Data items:
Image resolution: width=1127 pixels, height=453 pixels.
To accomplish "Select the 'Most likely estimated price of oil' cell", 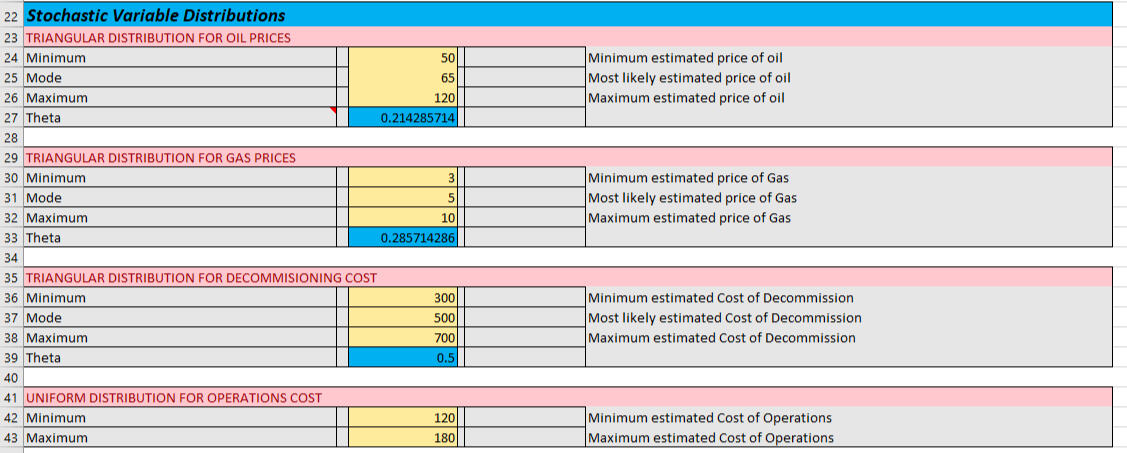I will coord(690,78).
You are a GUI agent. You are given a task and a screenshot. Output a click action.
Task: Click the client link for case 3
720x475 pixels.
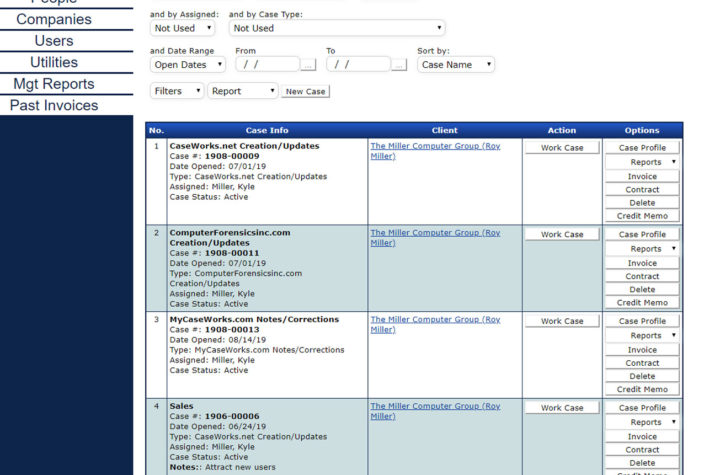point(435,324)
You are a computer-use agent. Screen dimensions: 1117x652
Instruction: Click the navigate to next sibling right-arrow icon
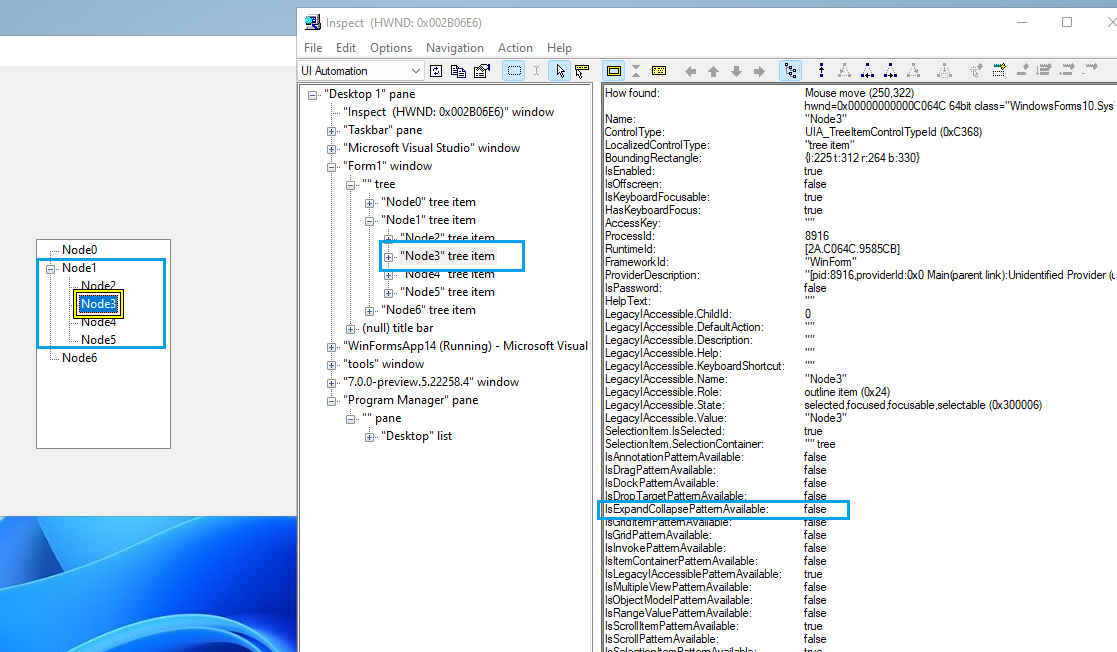tap(758, 70)
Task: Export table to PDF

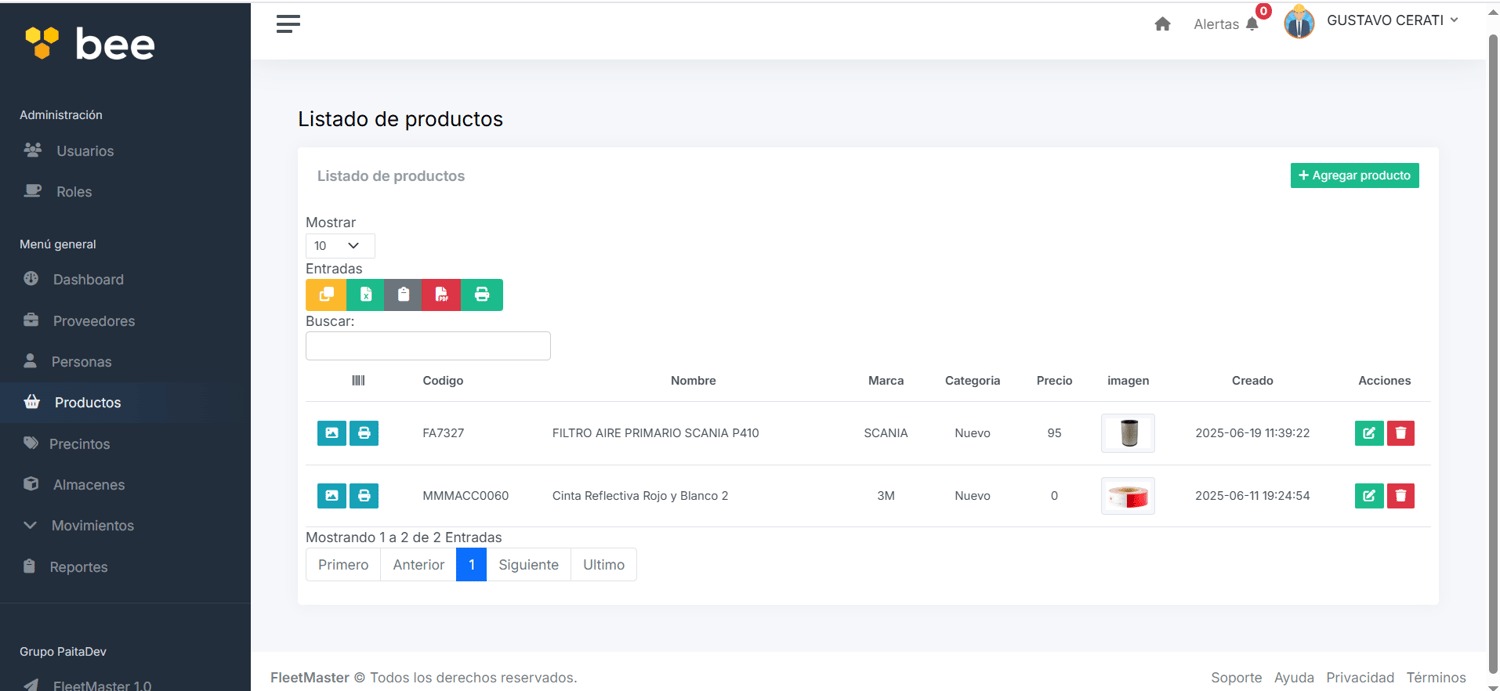Action: 441,295
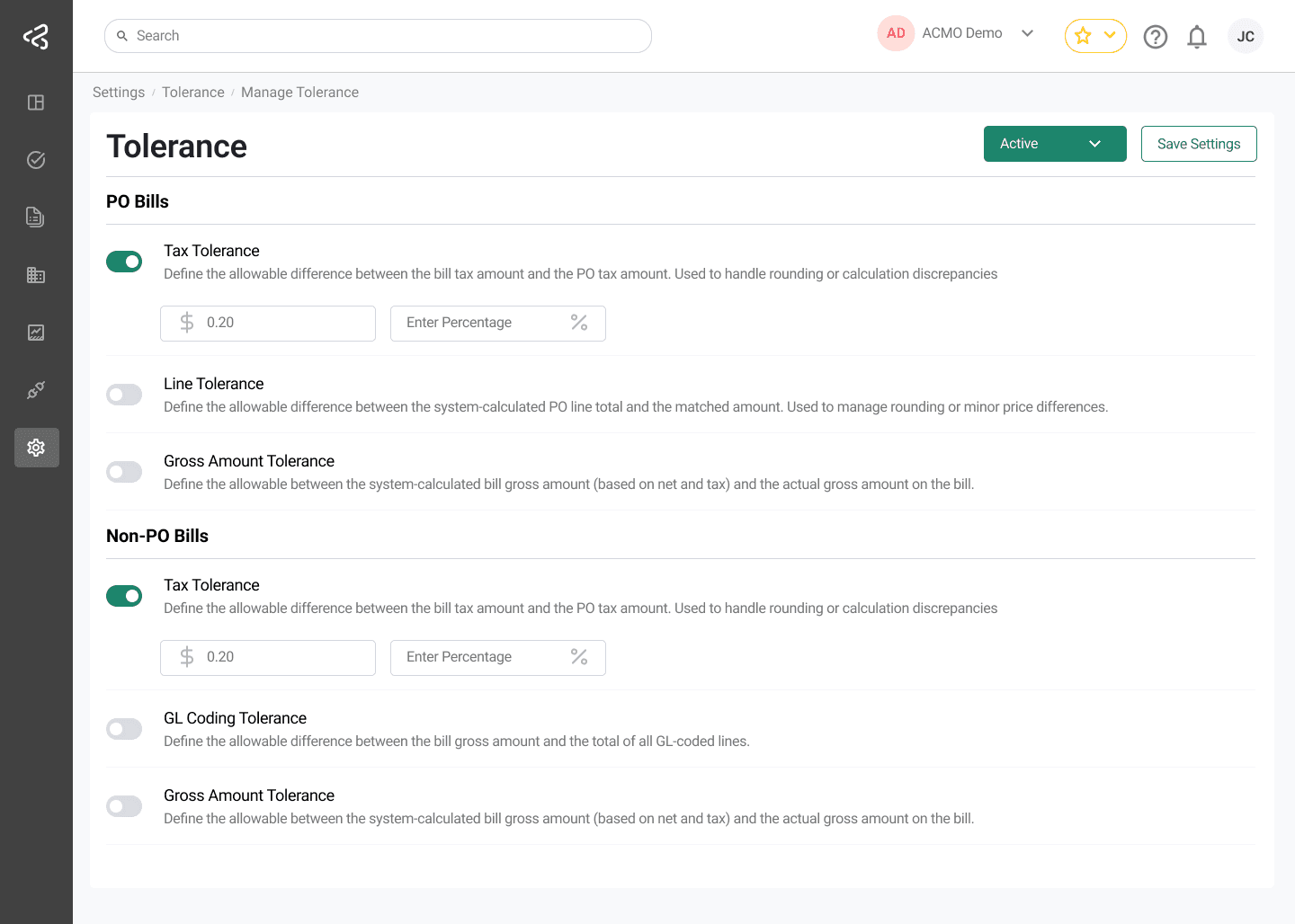1295x924 pixels.
Task: Click the Settings breadcrumb link
Action: 118,92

Work instructions:
Show every line of the records above that contains the word "agent".

Exercise output:
You are a GUI agent. You are given a task and a screenshot. Output a click action.
You are a computer-use agent. Screen dimensions: 1117x652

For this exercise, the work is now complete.